By Hannah Esrock–
U of L’s Conn Center for Renewable Energy Research has shown solar energy can create clean hydrogen fuel by converting water vapor from the air.
The Journal for Energy and Environmental Science recently published “Solar hydrogen production from seawater vapor electrolysis” by Conn Center researchers Sudesh Kumari, R. Turner White, Bijandra Kumar and Joshua Spurgeon. The article details a proof-of-concept system that could operate stably and efficiently at realistic conditions at the ocean’s surface.

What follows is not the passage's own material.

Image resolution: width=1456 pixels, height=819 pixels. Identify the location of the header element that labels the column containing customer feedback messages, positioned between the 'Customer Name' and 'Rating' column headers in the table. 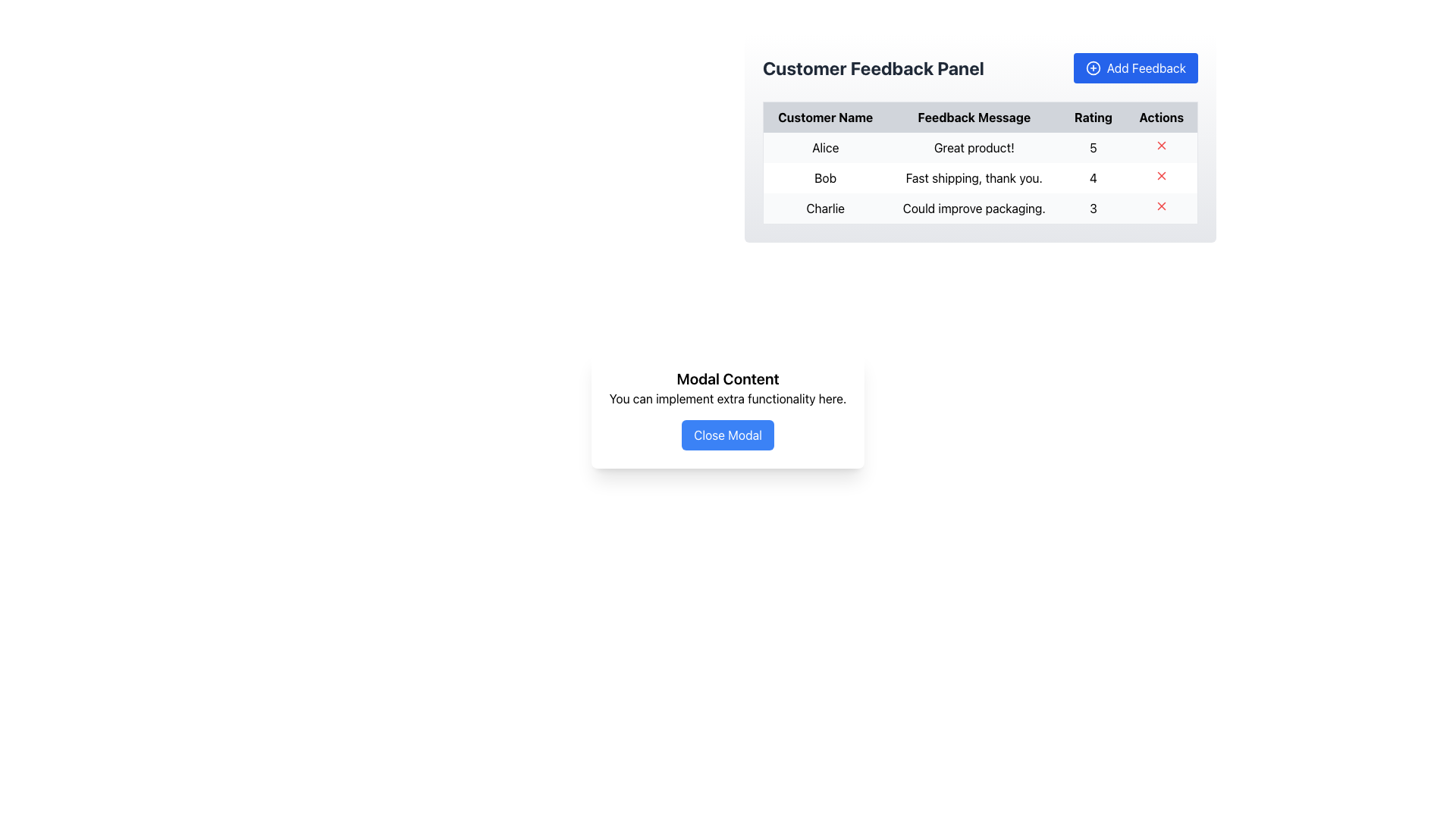
(974, 116).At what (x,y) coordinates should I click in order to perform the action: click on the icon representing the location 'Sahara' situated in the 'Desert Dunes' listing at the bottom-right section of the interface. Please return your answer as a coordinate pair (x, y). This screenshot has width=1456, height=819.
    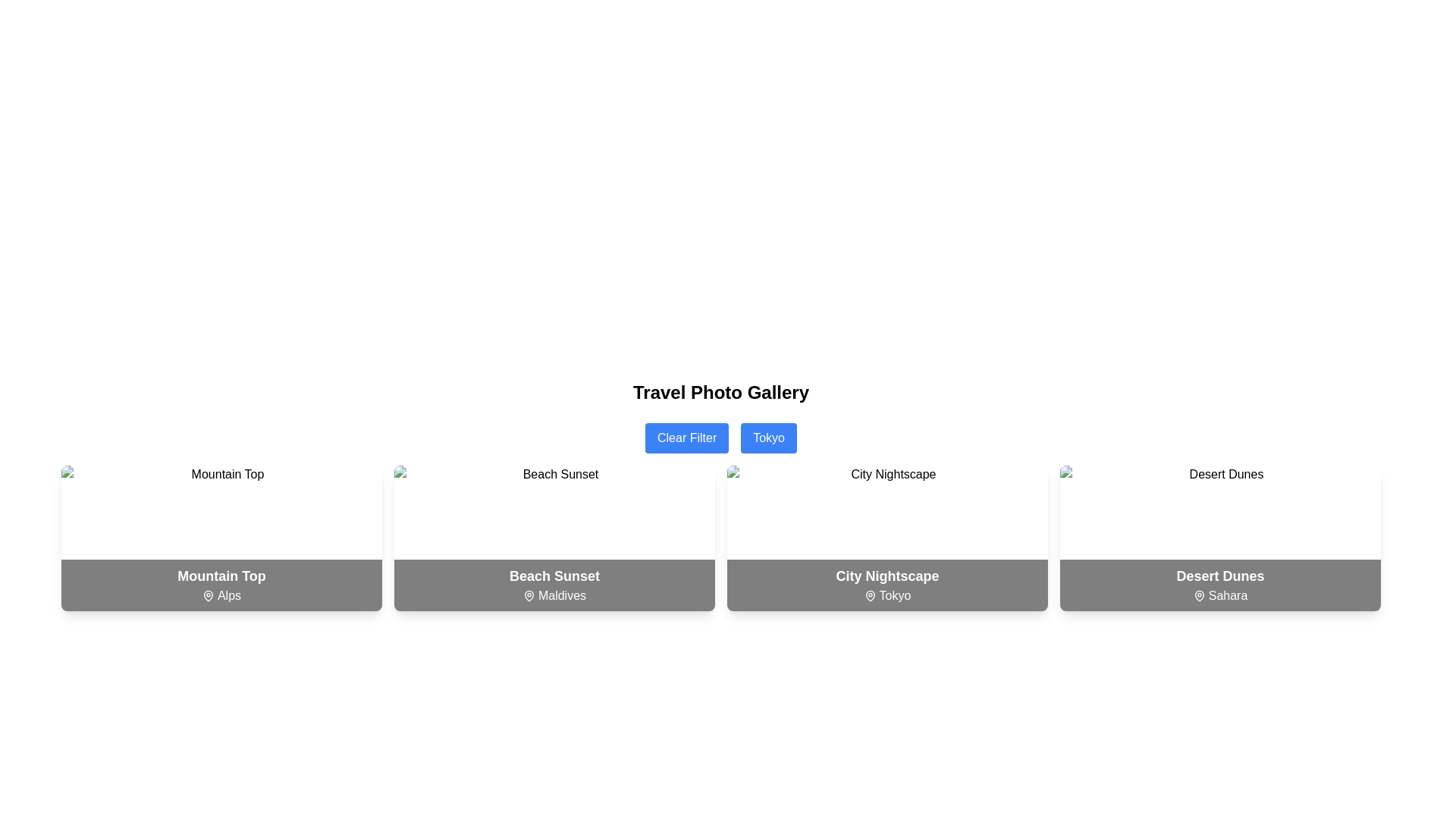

To be able to properly utilize the potential for solar energy, there must be both a large area of land and a proper storage system to account for cloudy days. These are very large disadvantages that U of L’s Conn Center for Renewable Energy Research has addressed with their newly published article. The article discusses their findings on how to address this problem by switching to a “hydrogen fuel from solar energy by splitting sea water vapor from ambient humidity at near surface ocean conditions.”
The team discovered a way to switch up the solar driver electrolysis from it’s traditional function of simply using deionized liquid water on a high current. Instead, they do not use liquid water and use a slow current allowing water to “breathe.”
“This technology is also an important step toward providing personalized energy,” said Mahendra Sunkara, Conn Center Director. “Our solar fuels research team is making great progress towards durable technologies necessary for worldwide implementation”.
This new clean hydrogen fuel is a true breakthrough, because although the sun isn’t always out to give solar energy, there is always humidity near the sea. Hence, there will always be water vapor in the air near coastal locations. This sustainable method will prove to be especially helpful for places with limited fresh water resources like California, which is forced to ration their resources. Their limitations could change into a surplus of energy with the Conn Center’s breakthrough.
According to the team’s paper, this new technology is very attainable in the future and would be very beneficial both ecologically and to the scientific community.